Starting with the first of the rows below and going on through the line with "(x=682, y=25)", write those lines out again, requests included, adding -31 to every coordinate in the answers.

BEGIN

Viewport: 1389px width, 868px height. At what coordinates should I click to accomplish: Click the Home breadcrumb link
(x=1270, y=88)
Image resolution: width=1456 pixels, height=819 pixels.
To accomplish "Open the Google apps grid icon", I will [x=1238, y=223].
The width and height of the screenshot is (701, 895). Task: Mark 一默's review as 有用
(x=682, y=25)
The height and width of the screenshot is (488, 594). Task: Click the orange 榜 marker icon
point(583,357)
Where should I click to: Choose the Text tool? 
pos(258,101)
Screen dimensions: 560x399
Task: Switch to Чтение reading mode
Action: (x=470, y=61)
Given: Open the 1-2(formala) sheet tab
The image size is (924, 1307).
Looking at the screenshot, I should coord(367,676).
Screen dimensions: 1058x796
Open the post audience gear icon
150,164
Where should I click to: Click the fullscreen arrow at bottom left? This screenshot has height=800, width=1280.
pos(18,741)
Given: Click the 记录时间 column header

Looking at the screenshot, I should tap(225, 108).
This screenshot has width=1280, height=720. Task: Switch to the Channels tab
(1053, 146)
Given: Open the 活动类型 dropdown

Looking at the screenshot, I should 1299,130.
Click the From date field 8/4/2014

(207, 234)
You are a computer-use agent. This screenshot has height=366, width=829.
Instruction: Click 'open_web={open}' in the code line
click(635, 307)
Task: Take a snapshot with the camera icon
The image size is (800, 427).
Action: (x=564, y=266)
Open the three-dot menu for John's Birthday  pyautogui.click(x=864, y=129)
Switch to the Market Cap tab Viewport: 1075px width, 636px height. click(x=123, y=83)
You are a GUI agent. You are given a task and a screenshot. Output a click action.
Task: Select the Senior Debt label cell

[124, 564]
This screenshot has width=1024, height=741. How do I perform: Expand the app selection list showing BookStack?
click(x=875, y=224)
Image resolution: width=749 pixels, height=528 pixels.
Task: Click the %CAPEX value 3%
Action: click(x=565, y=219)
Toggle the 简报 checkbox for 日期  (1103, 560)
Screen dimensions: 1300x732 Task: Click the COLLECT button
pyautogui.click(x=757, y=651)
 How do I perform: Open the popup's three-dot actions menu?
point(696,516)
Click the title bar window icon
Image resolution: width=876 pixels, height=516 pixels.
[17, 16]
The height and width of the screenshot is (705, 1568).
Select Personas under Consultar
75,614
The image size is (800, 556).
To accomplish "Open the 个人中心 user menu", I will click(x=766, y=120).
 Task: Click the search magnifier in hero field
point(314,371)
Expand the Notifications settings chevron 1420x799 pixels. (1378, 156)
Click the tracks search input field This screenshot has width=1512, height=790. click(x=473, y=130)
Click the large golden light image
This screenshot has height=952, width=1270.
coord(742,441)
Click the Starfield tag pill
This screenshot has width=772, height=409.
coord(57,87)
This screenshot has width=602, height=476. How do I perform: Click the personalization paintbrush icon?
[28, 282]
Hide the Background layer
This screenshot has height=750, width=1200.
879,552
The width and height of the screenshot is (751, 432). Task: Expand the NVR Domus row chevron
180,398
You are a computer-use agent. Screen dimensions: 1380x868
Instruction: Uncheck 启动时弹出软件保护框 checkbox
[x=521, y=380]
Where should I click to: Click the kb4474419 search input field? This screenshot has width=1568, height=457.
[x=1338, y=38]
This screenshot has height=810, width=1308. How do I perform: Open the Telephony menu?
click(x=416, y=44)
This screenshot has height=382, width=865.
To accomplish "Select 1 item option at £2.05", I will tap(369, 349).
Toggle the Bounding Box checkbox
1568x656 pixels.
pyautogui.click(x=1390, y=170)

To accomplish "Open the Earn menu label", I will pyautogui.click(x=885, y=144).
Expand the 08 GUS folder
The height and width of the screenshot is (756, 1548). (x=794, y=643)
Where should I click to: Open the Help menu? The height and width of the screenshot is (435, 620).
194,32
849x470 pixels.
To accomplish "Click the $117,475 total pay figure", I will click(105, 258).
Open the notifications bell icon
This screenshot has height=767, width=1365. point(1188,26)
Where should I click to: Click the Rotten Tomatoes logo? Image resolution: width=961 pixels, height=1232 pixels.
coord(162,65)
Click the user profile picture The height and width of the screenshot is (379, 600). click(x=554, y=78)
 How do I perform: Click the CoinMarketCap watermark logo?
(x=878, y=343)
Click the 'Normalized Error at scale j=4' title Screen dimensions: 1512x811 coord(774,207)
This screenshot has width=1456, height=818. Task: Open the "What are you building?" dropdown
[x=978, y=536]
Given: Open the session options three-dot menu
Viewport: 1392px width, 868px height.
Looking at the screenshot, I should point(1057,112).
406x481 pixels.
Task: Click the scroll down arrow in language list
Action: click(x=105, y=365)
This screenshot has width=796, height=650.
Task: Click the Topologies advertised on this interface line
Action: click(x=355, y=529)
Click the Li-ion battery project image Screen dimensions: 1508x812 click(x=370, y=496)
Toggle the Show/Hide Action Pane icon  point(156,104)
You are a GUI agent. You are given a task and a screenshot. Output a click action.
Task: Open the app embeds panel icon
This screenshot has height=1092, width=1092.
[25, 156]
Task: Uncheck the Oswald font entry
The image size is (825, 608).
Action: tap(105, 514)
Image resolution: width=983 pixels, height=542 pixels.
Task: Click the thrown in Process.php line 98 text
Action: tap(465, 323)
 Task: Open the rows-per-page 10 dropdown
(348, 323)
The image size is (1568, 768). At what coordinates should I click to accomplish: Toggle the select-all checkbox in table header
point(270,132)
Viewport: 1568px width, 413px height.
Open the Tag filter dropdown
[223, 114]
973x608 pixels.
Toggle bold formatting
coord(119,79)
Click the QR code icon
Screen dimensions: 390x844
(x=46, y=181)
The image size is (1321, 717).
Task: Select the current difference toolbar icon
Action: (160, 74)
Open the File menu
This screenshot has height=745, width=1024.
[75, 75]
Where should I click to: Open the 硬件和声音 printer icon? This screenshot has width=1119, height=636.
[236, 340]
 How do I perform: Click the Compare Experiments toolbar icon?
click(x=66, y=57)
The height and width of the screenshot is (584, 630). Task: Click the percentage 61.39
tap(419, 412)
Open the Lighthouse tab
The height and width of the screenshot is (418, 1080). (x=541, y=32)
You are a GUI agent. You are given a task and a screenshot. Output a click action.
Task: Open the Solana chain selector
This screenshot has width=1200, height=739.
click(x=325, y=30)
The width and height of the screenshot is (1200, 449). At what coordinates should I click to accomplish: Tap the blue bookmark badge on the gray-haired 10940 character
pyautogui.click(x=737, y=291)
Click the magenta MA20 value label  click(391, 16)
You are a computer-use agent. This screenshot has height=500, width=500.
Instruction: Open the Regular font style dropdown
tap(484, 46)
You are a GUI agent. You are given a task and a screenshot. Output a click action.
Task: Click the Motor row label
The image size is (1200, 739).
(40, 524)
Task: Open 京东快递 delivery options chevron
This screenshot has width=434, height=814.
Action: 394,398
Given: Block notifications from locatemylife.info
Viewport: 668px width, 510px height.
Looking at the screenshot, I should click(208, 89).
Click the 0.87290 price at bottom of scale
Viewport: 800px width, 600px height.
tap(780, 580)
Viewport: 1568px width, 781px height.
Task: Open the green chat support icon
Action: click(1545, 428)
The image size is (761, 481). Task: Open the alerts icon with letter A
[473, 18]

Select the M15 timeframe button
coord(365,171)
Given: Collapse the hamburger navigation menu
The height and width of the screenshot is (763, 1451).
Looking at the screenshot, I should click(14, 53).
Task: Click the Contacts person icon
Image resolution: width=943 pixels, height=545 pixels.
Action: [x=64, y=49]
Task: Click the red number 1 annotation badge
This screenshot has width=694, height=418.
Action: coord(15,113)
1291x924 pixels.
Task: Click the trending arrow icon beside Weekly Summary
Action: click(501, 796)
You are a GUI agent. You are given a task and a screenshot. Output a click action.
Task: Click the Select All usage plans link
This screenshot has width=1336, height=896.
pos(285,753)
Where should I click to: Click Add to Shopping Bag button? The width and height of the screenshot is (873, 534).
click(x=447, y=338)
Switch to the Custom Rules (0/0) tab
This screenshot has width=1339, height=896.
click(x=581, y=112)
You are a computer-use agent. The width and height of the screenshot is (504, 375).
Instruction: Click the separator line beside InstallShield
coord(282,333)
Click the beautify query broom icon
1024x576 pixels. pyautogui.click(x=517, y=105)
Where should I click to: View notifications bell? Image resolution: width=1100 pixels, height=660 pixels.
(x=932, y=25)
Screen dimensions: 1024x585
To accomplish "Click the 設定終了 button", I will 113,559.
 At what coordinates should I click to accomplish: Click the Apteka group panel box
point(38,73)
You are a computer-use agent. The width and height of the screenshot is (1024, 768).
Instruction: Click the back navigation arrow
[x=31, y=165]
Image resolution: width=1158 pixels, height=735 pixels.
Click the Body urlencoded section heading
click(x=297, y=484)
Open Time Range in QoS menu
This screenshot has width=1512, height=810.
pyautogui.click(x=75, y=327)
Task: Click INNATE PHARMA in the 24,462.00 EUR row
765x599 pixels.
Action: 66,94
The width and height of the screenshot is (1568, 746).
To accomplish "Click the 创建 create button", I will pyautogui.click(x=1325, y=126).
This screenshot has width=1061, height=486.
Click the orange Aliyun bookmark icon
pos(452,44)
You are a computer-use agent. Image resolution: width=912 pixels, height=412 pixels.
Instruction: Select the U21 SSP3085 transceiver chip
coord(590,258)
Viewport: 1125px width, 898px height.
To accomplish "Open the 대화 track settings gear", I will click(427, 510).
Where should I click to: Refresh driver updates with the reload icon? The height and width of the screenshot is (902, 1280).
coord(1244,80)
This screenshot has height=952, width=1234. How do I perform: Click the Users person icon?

END

▶ **WORKED ANSWER**:
Viewport: 1389px width, 868px height. At what coordinates should I click to accomplish: Click the Home breadcrumb link
(x=1239, y=57)
Image resolution: width=1456 pixels, height=819 pixels.
To accomplish "Open the Google apps grid icon", I will [x=1207, y=192].
The width and height of the screenshot is (701, 895). Task: Mark 一默's review as 有用
(x=651, y=-6)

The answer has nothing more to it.